Classical Testing Theory (CTT) Versus Item Response Theory (IRT)

The most common frameworks used for developing measures and evaluating measurement properties are CTT and the more recently developed IRT [23]. While some areas of research have readily taken to IRT (e.g., psychology and education), the field of psychometric testing in allied health, especially in speech pathology, seems to continue using CTT. To our knowledge, the reliability and validity of the EAT-10 has not been evaluated using IRT.

CTT refers to a theoretical framework about test scores introducing the following concepts: test or observed score, true score, and error score. The assumptions in CTT are that true scores and error scores are uncorrelated, the average error score in the population of examinees is zero, and error scores on parallel tests are uncorrelated. The fact that CTT is based on these relatively weak assumptions and therefore easily met with test data is considered an advantage [23]. Even so, a number of limitations of CTT have been addressed in the literature; first, item difficulty and item discrimination are fundamental concepts within many CTT analyses but are group dependent. Another limitation of CTT is that scores are entirely test dependent, and as a consequence, test difficulty directly affects the resultant test scores. As such, CTT may be described as ‘test based,’ whereas IRT may be described as ‘item based’ [23]. Moreover, despite the added complexity, IRT has many advantages over CTT; IRT models estimate both item and person parameters with the same model. IRT determines person-free item parameter estimation and item-free trait level estimation. Further, IRT provides optimal scaling of individual differences and assists in analyses such as the evaluation of differential item functioning (DIF) [36]. As a consequence, CTT may lead to incorrect substantive conclusions, whereas IRT may retrieve more valid substantive findings [36].

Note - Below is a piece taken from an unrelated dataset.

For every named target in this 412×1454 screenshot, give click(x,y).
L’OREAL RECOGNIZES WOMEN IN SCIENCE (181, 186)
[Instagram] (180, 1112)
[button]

Describing CTT and IRT in further detail is outside of the scope of this manuscript. However, taking into account some of the shortcomings of CTT and the potential benefits of IRT, psychometric research in allied health should not just place emphasis on CTT, but embrace the more recently developed IRT framework as well.

Conclusions

Using Rasch analysis to explore the psychometric qualities of the EAT-10 has exposed a number of difficulties. The EAT-10 has poor internal consistency and performs poorly in separating patients with different levels of swallowing difficulty into distinct groups. A combination of individual item misfit, high unexplained variance of the Rasch model and poor loading of items as reflected in the PCA analysis, demonstrated that the EAT-10 has a number of items not contributing toward the overall construct. Together with problems in the step calibration of the rating scale, the combination of findings is indicative of poor structural validity.

The person–item dimensionality map together with an evident floor effect indicates a combination of item redundancy, as well as the need for including both easier and more difficult items to better align person ability with item difficulty. A major flaw in the design of the measure is lack of item descriptors for the item categories 1, 2, and 3, which likely contributed toward respondents interpreting the item categories differently, resulting in a disordered use of the item categories. The paper highlights that the EAT-10 has significant problems in both reliability and validity. As such the EAT-10 should be redeveloped using IRT prior to further clinical use, given that the weaknesses of the EAT-10 is exposed on an item level (IRT), rather than on a whole test level (CTT).